======== TASK INPUTS ========

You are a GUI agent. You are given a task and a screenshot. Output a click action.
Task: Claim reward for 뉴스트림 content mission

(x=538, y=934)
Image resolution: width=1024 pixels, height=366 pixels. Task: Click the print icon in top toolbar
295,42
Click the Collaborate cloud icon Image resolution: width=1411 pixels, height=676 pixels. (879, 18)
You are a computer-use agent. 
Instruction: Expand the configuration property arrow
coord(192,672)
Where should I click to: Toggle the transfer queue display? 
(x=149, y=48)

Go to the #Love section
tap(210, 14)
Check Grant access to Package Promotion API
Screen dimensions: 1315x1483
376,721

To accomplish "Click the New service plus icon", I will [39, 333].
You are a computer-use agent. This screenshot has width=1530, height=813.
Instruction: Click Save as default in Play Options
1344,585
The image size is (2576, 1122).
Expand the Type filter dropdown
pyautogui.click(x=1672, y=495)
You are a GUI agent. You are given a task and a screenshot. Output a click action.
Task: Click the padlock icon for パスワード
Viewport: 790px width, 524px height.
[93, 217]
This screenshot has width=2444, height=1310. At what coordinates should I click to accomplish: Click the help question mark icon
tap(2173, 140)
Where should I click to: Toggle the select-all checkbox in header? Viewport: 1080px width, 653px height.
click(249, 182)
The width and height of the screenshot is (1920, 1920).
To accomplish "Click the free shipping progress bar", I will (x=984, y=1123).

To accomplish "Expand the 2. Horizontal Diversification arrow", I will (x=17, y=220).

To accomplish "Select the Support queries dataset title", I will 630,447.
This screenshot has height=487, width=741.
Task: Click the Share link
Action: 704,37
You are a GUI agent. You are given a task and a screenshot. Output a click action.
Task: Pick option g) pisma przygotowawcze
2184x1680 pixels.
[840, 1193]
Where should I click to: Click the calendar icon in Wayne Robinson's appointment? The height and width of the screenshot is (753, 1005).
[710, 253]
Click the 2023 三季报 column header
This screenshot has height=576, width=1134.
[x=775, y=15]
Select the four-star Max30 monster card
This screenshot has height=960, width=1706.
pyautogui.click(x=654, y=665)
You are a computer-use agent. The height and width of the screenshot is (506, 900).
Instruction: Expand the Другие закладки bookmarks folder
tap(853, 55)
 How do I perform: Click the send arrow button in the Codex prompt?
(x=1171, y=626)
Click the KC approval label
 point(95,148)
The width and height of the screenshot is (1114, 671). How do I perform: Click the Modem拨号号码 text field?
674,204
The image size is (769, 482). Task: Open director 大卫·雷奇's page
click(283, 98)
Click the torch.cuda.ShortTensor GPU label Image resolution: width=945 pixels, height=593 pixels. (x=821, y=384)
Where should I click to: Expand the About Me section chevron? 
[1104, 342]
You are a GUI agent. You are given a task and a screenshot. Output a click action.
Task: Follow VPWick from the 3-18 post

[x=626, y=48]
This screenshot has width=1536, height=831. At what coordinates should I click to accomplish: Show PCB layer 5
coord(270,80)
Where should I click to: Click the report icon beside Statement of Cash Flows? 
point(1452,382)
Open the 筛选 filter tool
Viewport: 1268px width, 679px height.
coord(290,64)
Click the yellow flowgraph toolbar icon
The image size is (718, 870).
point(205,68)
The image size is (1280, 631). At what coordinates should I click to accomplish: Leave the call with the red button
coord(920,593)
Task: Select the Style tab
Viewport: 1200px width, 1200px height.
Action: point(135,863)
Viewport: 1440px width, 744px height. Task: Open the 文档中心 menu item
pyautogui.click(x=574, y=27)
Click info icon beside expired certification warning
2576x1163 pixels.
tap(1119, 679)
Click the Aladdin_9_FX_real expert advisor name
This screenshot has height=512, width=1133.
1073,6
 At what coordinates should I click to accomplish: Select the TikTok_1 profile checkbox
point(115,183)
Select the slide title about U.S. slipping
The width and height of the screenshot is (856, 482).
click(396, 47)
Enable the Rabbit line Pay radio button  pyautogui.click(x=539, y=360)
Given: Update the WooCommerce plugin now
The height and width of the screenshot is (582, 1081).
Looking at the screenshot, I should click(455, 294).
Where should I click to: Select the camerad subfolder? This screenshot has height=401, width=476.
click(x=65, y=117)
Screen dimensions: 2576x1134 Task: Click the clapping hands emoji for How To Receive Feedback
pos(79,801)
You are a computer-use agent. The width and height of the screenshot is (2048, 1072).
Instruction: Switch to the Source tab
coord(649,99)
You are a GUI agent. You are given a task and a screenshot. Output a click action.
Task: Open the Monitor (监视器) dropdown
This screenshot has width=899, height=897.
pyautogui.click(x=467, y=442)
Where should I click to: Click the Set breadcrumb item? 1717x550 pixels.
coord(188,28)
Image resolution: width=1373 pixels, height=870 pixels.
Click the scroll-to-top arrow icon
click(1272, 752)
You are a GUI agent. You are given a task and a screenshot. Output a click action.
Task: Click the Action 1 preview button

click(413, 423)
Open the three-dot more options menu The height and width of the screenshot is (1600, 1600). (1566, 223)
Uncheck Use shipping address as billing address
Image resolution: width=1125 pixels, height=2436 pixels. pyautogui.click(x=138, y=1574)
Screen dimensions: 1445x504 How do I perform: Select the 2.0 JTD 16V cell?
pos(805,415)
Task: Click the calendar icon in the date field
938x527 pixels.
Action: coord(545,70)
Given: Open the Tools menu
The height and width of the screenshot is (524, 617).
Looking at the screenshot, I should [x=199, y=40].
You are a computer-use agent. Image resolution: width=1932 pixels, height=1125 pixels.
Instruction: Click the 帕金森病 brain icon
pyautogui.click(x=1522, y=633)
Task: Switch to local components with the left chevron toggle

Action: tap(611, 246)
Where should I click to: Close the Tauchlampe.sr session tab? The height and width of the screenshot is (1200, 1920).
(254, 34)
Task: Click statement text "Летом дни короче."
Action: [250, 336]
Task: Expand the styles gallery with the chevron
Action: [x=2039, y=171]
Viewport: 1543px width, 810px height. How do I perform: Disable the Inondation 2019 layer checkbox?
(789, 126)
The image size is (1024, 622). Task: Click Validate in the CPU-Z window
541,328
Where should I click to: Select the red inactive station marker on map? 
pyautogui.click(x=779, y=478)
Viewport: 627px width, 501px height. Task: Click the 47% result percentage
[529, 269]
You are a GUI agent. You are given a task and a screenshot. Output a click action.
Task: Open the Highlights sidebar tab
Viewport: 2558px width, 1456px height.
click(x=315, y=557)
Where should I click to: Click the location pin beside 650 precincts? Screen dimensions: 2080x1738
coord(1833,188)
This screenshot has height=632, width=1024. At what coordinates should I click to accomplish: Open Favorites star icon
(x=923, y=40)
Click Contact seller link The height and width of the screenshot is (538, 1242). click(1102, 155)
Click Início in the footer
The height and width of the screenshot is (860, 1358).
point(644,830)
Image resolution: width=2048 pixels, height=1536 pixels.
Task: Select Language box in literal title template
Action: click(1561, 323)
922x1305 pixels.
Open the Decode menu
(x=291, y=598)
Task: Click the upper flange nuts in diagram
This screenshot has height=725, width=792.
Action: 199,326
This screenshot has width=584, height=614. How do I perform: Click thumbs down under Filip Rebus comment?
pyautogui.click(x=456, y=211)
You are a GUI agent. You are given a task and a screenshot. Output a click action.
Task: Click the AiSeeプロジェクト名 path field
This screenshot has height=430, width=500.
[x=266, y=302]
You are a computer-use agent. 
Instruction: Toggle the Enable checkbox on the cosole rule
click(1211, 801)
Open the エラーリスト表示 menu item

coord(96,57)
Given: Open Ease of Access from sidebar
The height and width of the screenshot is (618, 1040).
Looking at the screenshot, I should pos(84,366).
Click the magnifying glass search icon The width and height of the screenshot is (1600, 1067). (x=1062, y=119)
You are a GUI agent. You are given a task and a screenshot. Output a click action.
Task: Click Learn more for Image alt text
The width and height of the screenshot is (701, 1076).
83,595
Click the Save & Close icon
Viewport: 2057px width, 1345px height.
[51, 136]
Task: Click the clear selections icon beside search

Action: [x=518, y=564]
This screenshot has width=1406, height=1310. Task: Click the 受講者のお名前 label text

========

> [DIRECTIVE] Format the entries above, from the line with "Image resolution: width=1373" up to and including the line with "click(413, 423)", as a Markdown table. Use the columns Row and Text, give each line its own numbered row, and leave out blank lines.

> [WRITTEN ANSWER]
| Row | Text |
|---|---|
| 1 | Image resolution: width=1373 pixels, height=870 pixels. |
| 2 | Click the scroll-to-top arrow icon |
| 3 | click(1272, 752) |
| 4 | You are a GUI agent. You are given a task and a screenshot. Output a click action. |
| 5 | Task: Click the Action 1 preview button |
| 6 | click(413, 423) |